▸ **DESCRIPTION OF THE TASK**
Edit the data starting at the first line and ending at the line containing "Looking at the image, I should click on (700, 473)." by replacing "Identify the location of" with "Find the position of" and leaving everything else unchanged. Return only those lines.

──────── INFORMATION SUPPLIED ────────

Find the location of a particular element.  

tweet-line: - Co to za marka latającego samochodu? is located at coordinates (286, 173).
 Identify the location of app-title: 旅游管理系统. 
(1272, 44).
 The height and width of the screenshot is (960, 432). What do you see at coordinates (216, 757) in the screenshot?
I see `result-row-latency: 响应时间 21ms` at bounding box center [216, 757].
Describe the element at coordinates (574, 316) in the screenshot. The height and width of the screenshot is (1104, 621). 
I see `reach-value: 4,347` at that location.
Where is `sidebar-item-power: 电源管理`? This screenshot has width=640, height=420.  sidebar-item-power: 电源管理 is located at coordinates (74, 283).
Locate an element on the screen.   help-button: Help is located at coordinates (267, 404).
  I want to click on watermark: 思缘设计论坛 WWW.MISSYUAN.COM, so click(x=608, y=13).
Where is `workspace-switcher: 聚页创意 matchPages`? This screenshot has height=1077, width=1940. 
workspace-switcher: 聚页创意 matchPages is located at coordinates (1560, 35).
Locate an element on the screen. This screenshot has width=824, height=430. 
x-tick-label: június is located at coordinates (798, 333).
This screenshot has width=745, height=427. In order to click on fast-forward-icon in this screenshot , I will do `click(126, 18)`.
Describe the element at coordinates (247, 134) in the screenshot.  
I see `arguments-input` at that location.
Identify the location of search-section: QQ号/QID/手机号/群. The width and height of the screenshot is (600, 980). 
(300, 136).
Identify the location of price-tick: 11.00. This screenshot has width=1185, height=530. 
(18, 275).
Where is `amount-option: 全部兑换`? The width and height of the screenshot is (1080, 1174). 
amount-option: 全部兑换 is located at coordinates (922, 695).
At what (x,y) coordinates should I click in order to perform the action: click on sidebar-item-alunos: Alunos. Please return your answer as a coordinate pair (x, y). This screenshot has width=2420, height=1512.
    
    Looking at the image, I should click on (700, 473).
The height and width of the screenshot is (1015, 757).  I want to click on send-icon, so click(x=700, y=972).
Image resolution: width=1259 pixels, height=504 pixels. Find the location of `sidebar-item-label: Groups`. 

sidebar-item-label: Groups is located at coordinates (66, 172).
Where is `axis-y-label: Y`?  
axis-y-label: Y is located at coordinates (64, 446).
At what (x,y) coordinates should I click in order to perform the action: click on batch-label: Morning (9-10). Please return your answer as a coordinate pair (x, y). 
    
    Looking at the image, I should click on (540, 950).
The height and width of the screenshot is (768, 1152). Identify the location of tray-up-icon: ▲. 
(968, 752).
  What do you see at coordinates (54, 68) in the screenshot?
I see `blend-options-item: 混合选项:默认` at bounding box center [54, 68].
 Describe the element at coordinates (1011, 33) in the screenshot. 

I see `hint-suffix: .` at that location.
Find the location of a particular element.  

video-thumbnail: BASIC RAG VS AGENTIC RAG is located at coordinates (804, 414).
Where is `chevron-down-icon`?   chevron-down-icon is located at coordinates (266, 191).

────────

▸ **OUTPUT**
Find the location of a particular element.  

tweet-line: - Co to za marka latającego samochodu? is located at coordinates (286, 173).
 Find the position of app-title: 旅游管理系统. 
(1272, 44).
 The height and width of the screenshot is (960, 432). What do you see at coordinates (216, 757) in the screenshot?
I see `result-row-latency: 响应时间 21ms` at bounding box center [216, 757].
Describe the element at coordinates (574, 316) in the screenshot. The height and width of the screenshot is (1104, 621). 
I see `reach-value: 4,347` at that location.
Where is `sidebar-item-power: 电源管理`? This screenshot has width=640, height=420.  sidebar-item-power: 电源管理 is located at coordinates (74, 283).
Locate an element on the screen.   help-button: Help is located at coordinates (267, 404).
  I want to click on watermark: 思缘设计论坛 WWW.MISSYUAN.COM, so click(x=608, y=13).
Where is `workspace-switcher: 聚页创意 matchPages`? This screenshot has height=1077, width=1940. 
workspace-switcher: 聚页创意 matchPages is located at coordinates (1560, 35).
Locate an element on the screen. This screenshot has width=824, height=430. 
x-tick-label: június is located at coordinates (798, 333).
This screenshot has width=745, height=427. In order to click on fast-forward-icon in this screenshot , I will do `click(126, 18)`.
Describe the element at coordinates (247, 134) in the screenshot.  
I see `arguments-input` at that location.
Find the position of search-section: QQ号/QID/手机号/群. The width and height of the screenshot is (600, 980). 
(300, 136).
Find the position of price-tick: 11.00. This screenshot has width=1185, height=530. 
(18, 275).
Where is `amount-option: 全部兑换`? The width and height of the screenshot is (1080, 1174). 
amount-option: 全部兑换 is located at coordinates (922, 695).
At what (x,y) coordinates should I click in order to perform the action: click on sidebar-item-alunos: Alunos. Please return your answer as a coordinate pair (x, y). This screenshot has width=2420, height=1512.
    
    Looking at the image, I should click on (700, 473).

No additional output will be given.